Usually, in this line of work, if you’re lucky, you get a moment – a year or two when you’re the in-thing – and you hope to hold enough of that moment as it slowly fades away to keep you going till retirement. Rush did something unprecedented in the history of TV and radio. Commercial broadcasting began in the United States in 1920: The Rush Limbaugh Show came along two-thirds of a century later, became the Number One program very quickly, and has stayed at the top all the way to today – for a third of the entire history of the medium. And throughout all those decades Rush and his show stayed exactly the same: a forensic breakdown of the day’s news, punctuated by musical parodies, satirical sketches, and Rush’s own optimism and good humor, even through this last terrible year.

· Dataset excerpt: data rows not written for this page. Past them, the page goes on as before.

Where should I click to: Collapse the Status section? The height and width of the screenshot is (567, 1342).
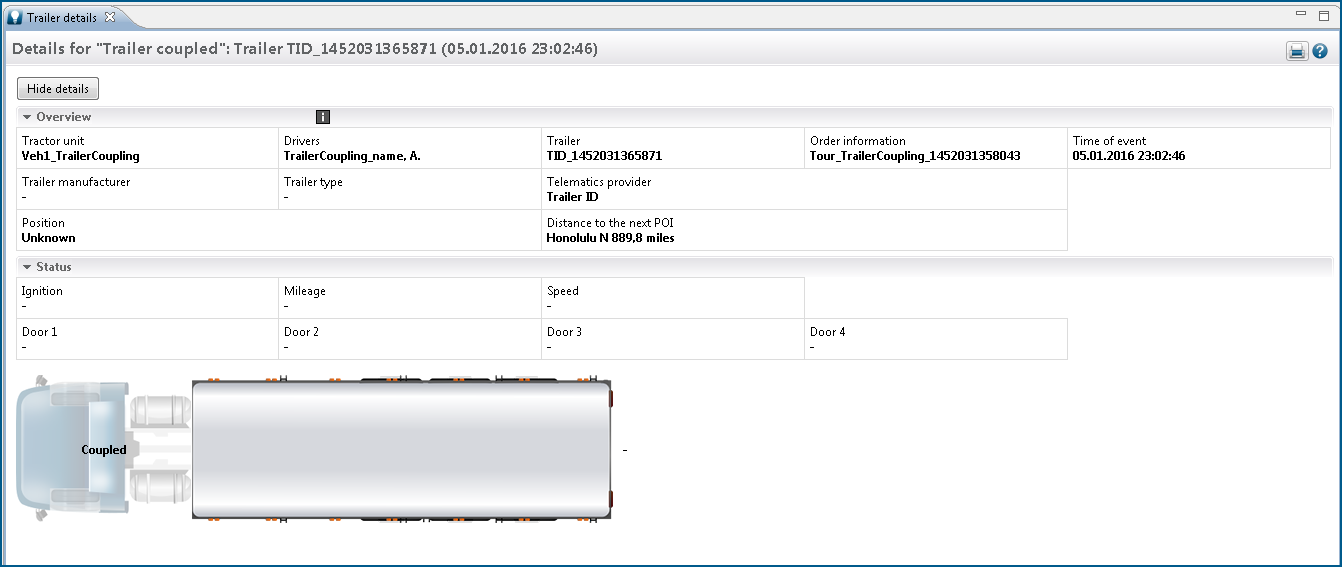pos(27,267)
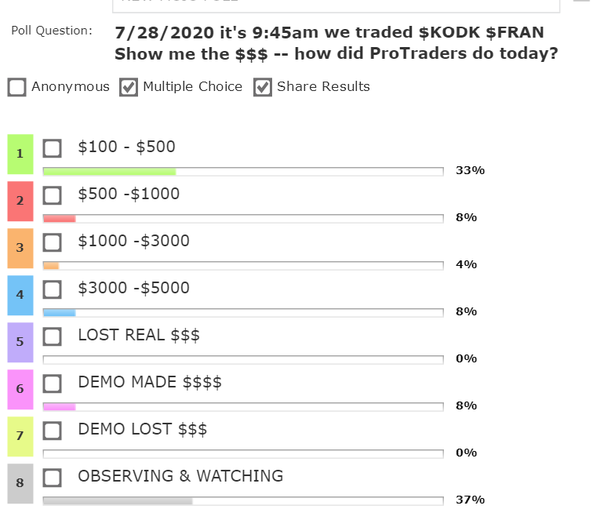Click the green number 1 swatch
Screen dimensions: 600x520
(20, 155)
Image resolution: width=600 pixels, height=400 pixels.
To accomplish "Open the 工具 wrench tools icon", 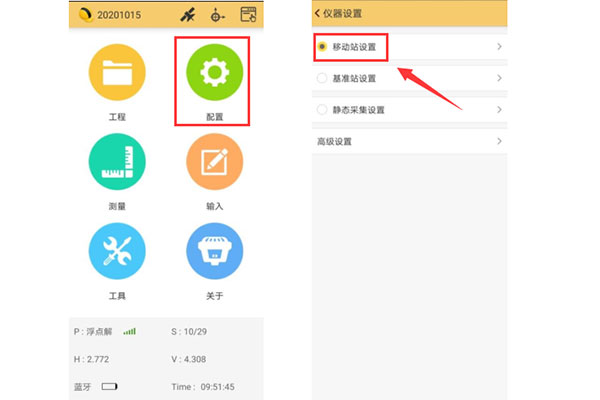I will [116, 251].
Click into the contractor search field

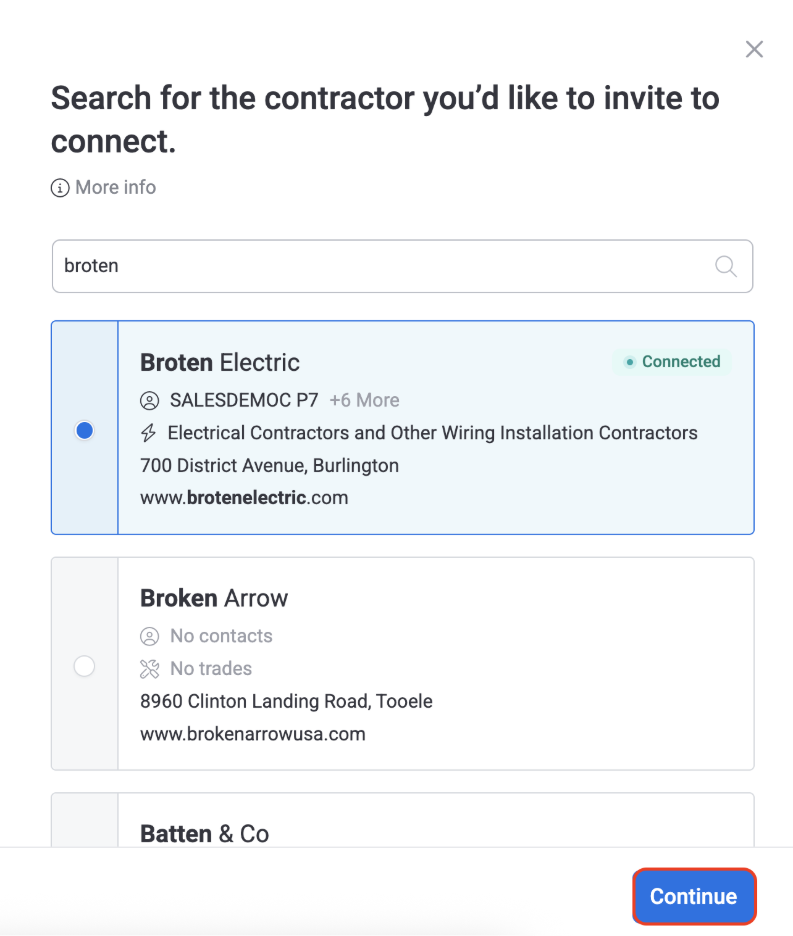coord(402,266)
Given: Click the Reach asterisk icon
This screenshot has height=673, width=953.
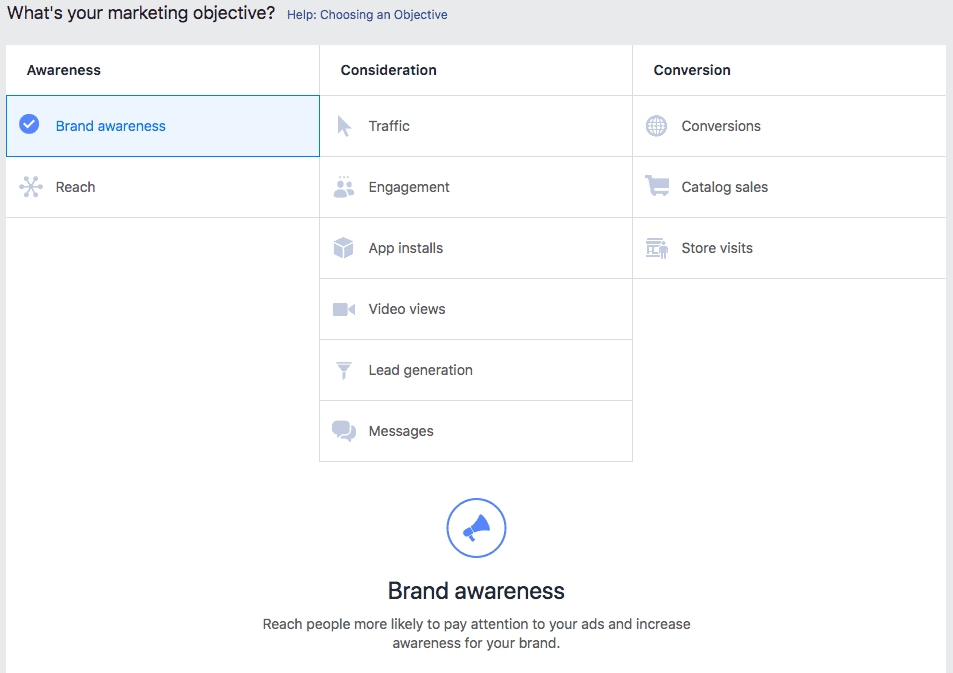Looking at the screenshot, I should click(x=29, y=186).
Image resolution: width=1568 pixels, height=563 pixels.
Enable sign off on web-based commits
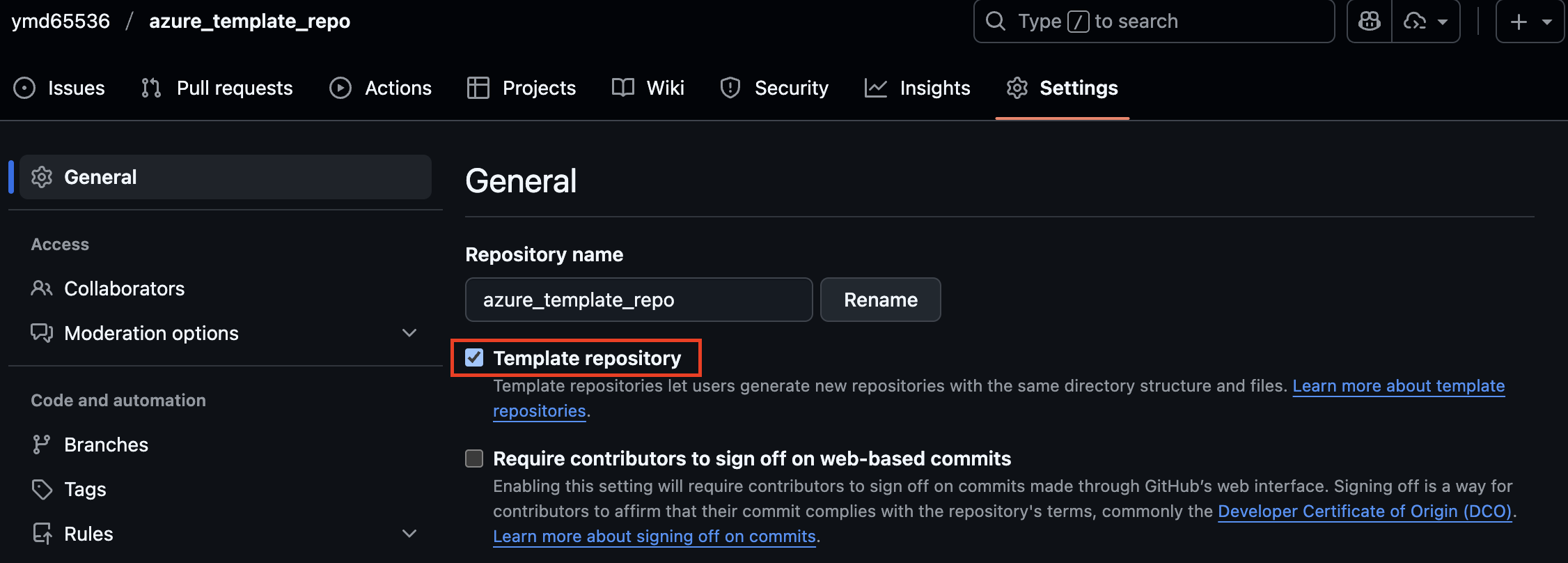474,458
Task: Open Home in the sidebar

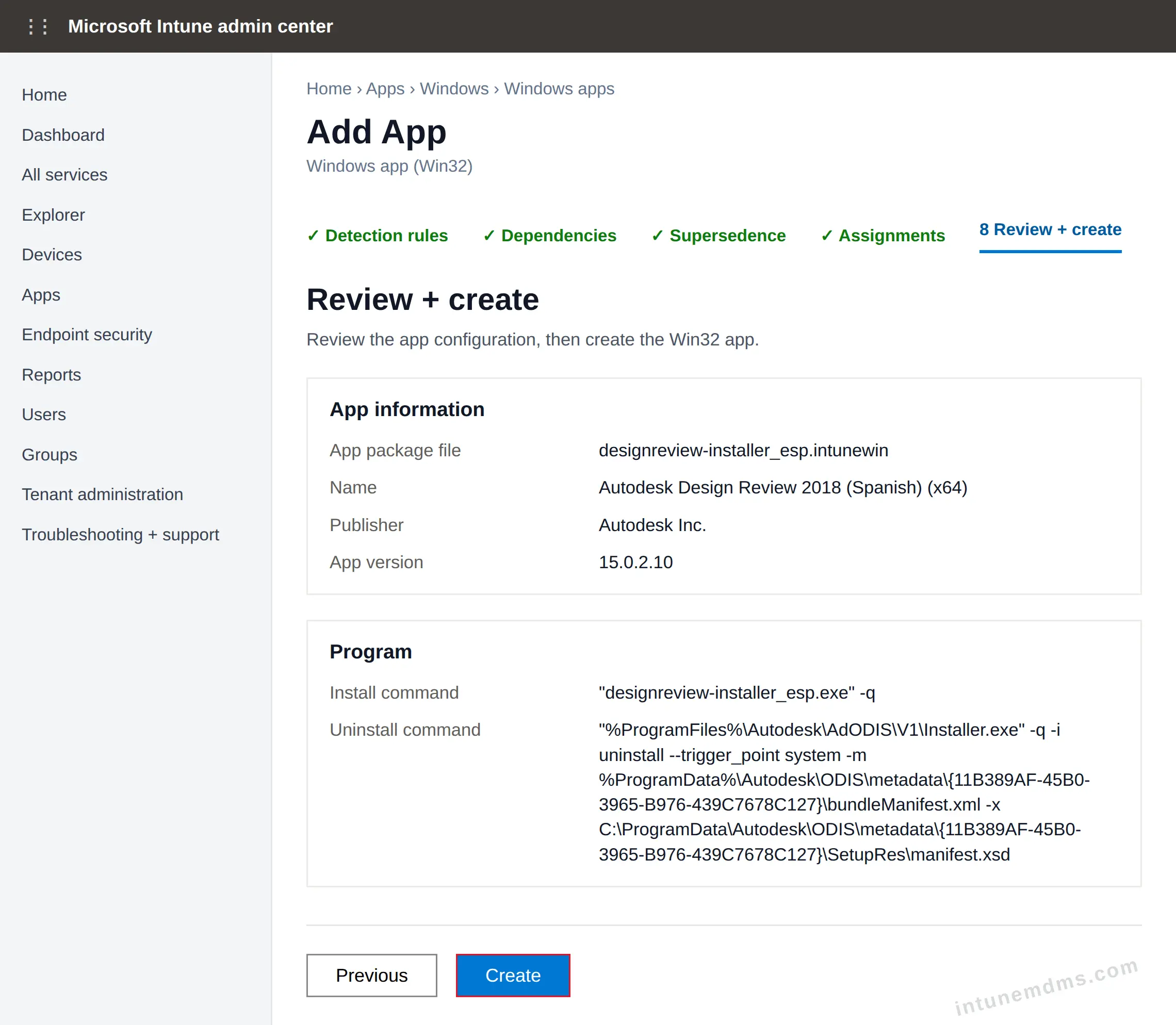Action: point(44,95)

The comedy is what his many enemies and half his own side missed: Rush took politics seriously but not solemnly. In the early years of the war on terror, he introduced an Afghan version of himself “with talent on loan from Allah” and sold Club Gitmo merchandise for those seeking a tropical retreat from jihad. When Brokeback Mountain was in the news, the show ran trailers for Return to Saddle-Sore Canyon: “It’s John McCain and Lindsey Graham as you’ve always wanted to see them!” Which, in my case at least, is true.
I know precisely when I first heard Rush. It was not long after he started the show and not long after I bought my pad in New Hampshire. I was driving some visitors from London through the North Maine Woods toward New Brunswick in that dead zone where the only thing that comes in is the soft-and-easy station on 94.9 FM from the top of Mount Washington. And then that died, and there was nothing, and I forgot to switch it off so it was automatically scanning up and around the dial as we chit-chatted in the car. And then suddenly it found some guy, and there he was talking about “the arts-and-croissants crowd” moving into your town, and reading out press releases from NOW (the National Association of Women), whom he called the NAGS (National Association of Gals), and playing Andy Williams’ version of “Born Free” punctuated by gunfire to accompany any environmental story.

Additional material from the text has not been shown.